____ Entries provided

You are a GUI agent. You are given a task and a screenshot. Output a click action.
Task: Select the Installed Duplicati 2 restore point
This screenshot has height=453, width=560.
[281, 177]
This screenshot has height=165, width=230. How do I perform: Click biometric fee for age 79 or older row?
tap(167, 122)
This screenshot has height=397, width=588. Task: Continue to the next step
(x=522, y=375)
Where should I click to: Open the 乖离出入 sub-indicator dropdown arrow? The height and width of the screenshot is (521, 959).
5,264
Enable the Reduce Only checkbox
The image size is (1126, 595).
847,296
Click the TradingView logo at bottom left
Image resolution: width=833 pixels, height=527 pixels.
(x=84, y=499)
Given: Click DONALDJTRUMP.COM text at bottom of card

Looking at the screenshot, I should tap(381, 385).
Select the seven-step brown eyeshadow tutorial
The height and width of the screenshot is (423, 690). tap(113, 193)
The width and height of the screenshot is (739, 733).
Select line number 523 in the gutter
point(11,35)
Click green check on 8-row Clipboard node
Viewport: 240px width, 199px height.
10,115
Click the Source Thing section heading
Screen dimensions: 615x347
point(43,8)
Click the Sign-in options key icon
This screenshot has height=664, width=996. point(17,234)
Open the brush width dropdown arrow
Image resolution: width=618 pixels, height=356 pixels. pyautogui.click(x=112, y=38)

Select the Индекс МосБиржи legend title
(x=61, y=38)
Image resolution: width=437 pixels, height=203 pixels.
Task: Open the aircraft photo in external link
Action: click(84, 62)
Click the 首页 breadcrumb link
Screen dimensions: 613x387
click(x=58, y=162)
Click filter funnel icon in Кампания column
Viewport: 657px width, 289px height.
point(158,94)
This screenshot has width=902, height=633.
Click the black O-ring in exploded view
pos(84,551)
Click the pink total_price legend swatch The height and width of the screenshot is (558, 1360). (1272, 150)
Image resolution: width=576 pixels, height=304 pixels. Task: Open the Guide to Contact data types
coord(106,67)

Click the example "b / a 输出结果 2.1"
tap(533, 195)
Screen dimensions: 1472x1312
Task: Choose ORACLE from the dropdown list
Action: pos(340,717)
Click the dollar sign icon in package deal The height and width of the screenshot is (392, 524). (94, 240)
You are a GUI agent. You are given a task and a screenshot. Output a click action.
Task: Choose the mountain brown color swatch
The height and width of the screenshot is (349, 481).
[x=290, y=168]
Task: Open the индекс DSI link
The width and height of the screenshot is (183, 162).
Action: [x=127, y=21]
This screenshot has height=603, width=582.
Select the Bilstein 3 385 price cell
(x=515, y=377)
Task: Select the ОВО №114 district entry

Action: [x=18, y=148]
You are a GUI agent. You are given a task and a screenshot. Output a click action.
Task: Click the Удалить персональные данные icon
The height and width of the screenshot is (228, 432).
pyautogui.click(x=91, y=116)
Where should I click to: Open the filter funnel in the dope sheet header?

________

• Exercise:
Please copy, exactly and with nothing else, the lines above beginning at the line that has "Click filter funnel icon in Кампания column" and ending with the line that has "Click the pink".

• Solution to the problem:
Click filter funnel icon in Кампания column
Viewport: 657px width, 289px height.
point(158,94)
This screenshot has width=902, height=633.
Click the black O-ring in exploded view
pos(84,551)
Click the pink total_price legend swatch The height and width of the screenshot is (558, 1360). (1272, 150)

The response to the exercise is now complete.